### Dataset entries ###
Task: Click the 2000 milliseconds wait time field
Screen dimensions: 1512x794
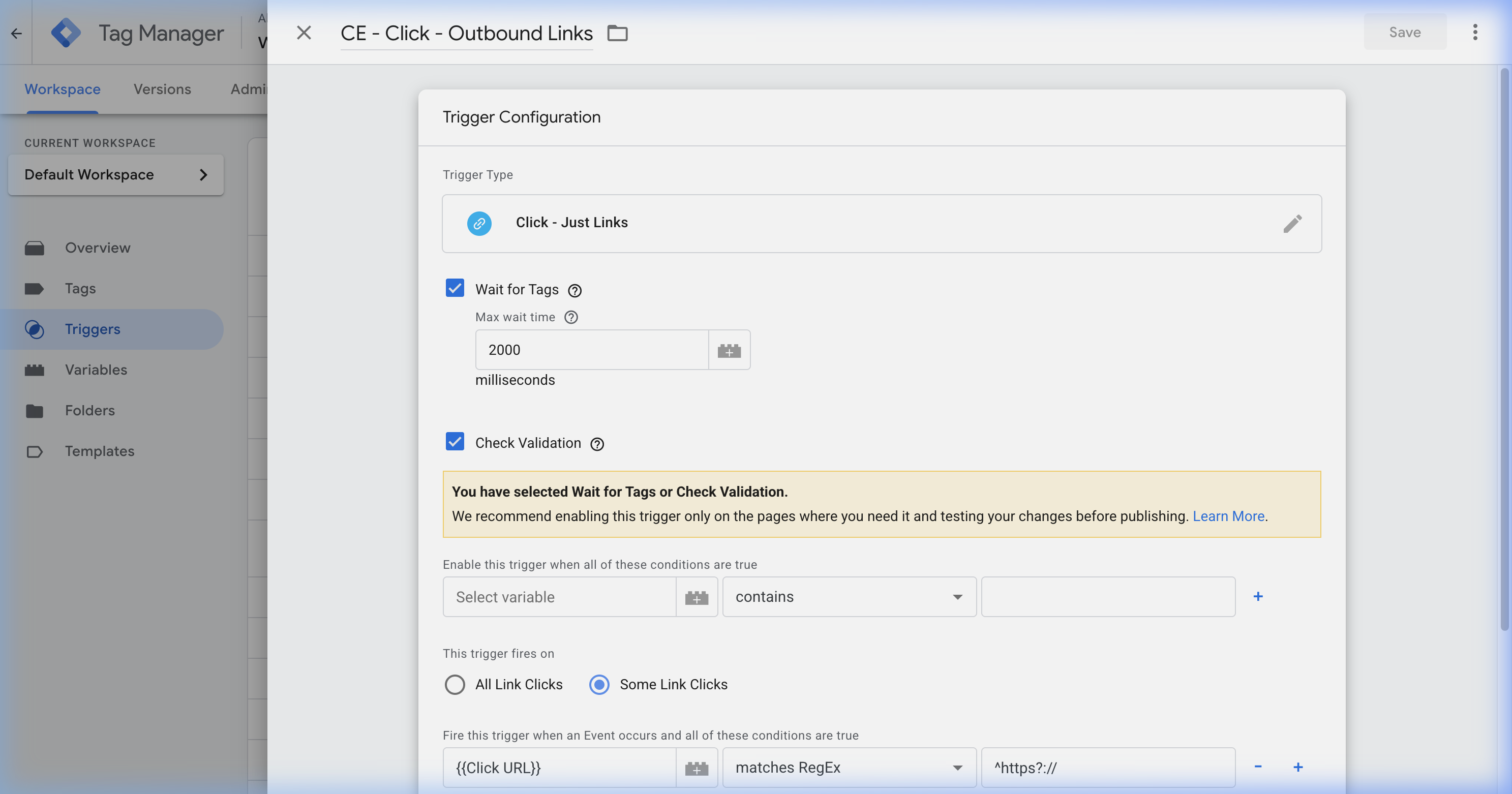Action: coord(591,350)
###
### Dataset entries ###
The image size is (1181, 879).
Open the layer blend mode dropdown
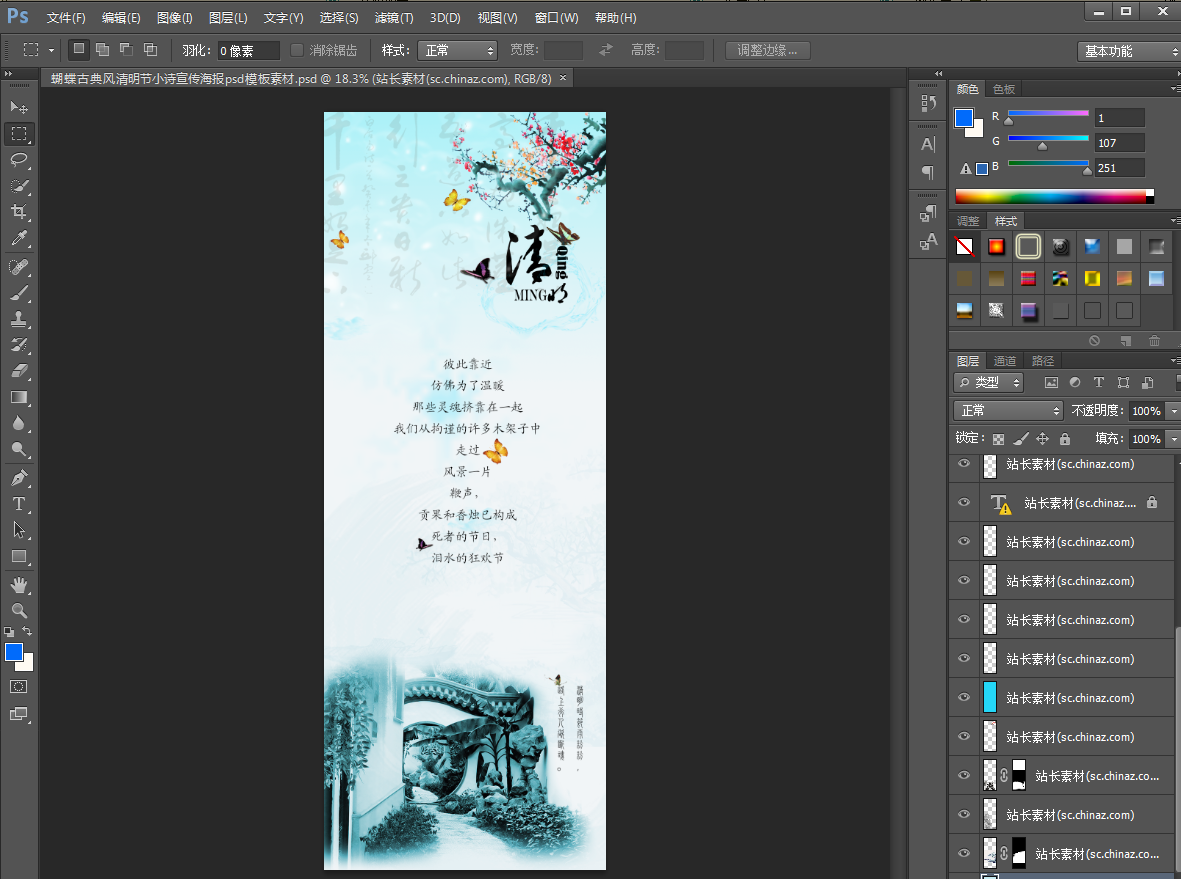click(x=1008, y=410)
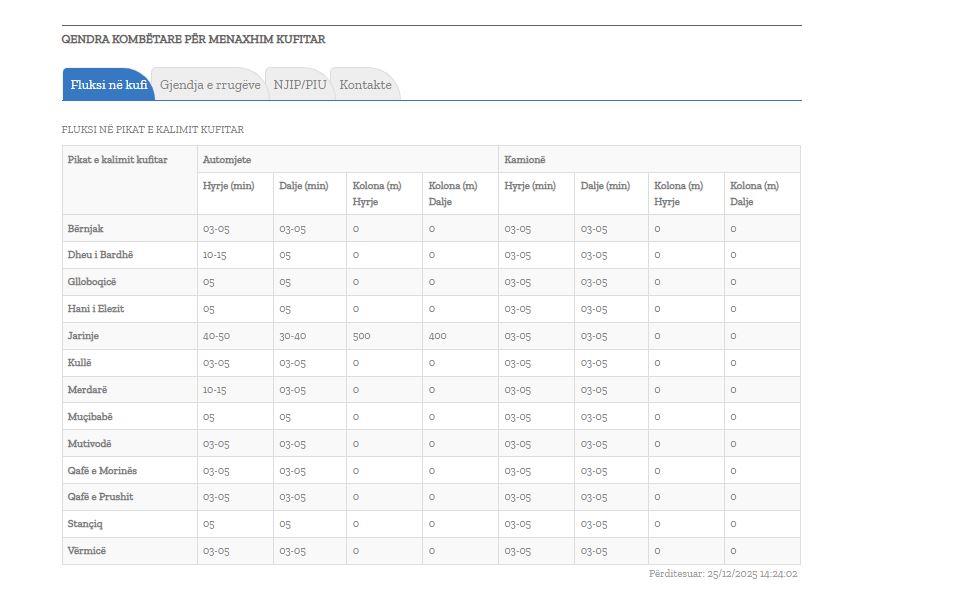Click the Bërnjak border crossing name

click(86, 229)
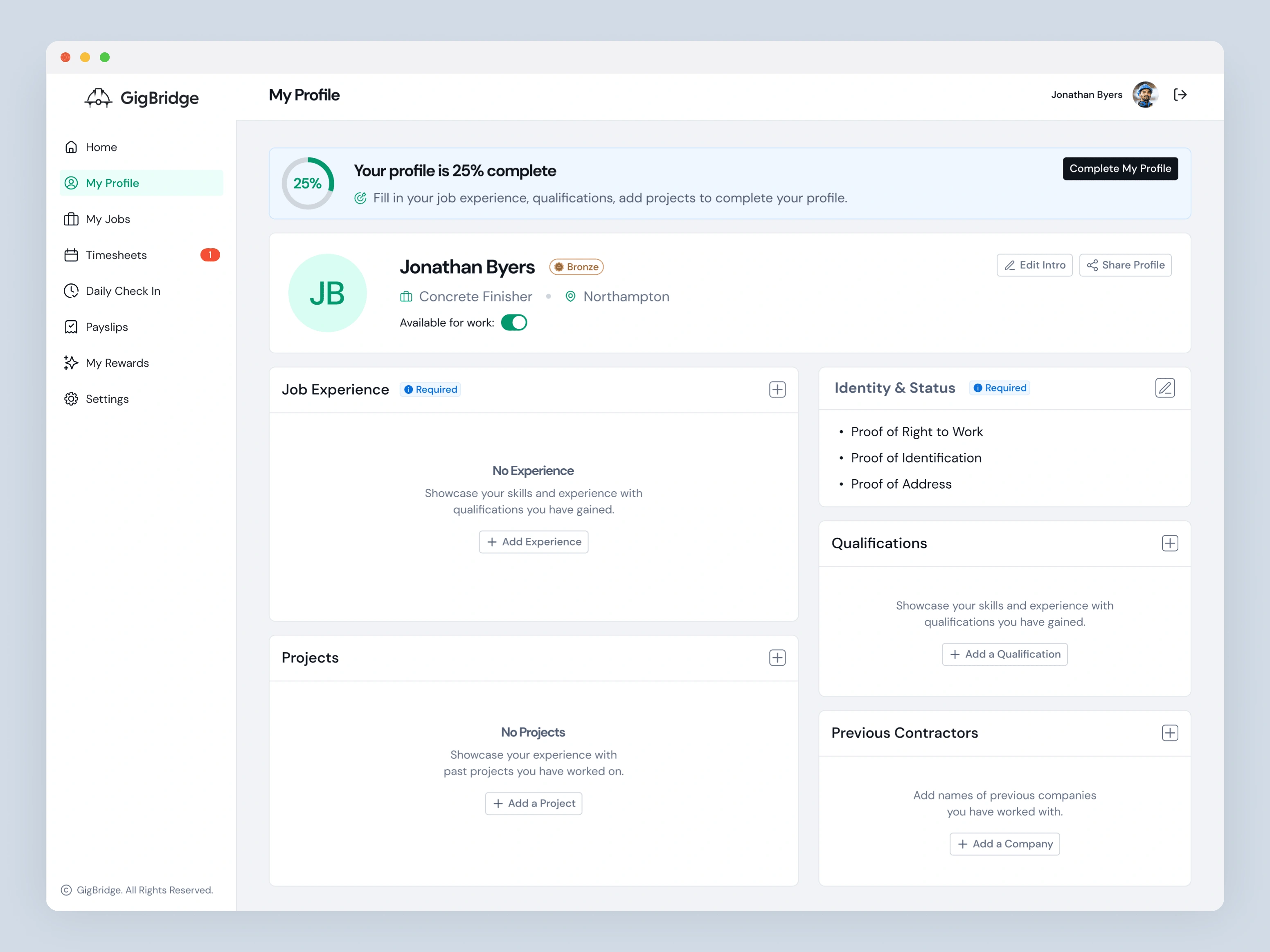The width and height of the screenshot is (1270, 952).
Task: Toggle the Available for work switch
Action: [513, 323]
###
### Dataset entries ###
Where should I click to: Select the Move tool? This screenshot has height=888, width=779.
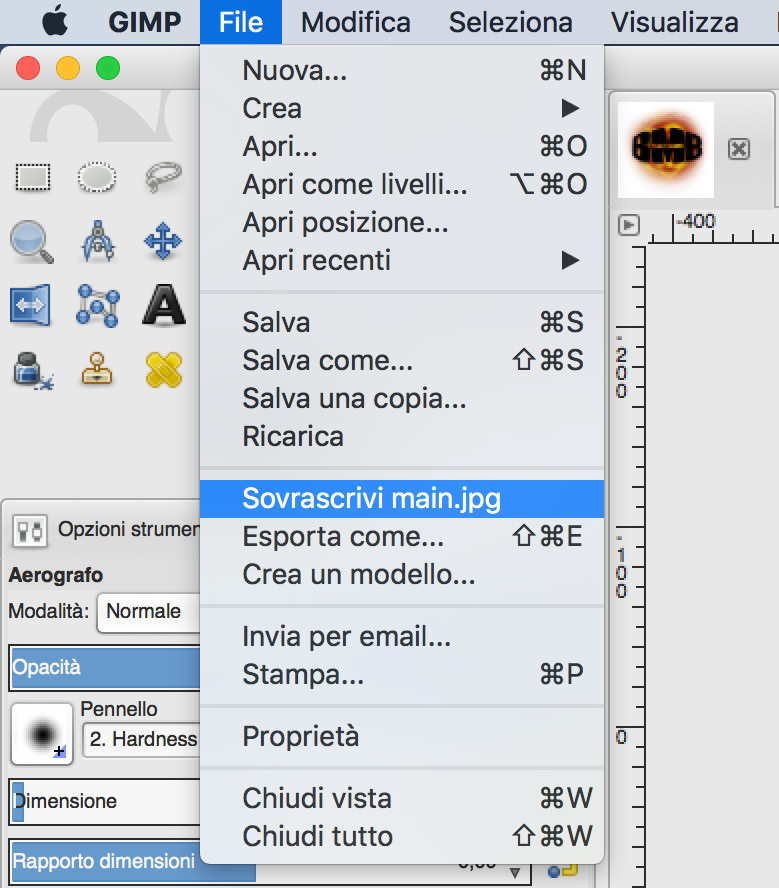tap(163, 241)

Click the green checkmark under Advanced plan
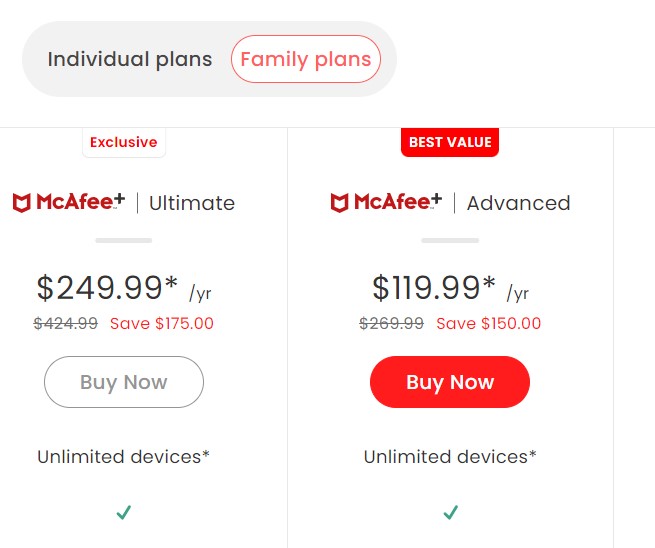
###
_Prompt_: Please rewrite the part that opens with the line containing "The image size is (1181, 879)." and closes with the line containing "Action: [513, 323]", swapping "blend mode" for "opacity" and leaving everything else unchanged. Give only those lines, without the pictures.

_Task answer_:
The image size is (1181, 879).
Open the layer opacity dropdown
click(x=1008, y=410)
Click the Bërnjak border crossing name

click(86, 229)
The width and height of the screenshot is (1270, 952).
Task: Toggle the Available for work switch
Action: [513, 323]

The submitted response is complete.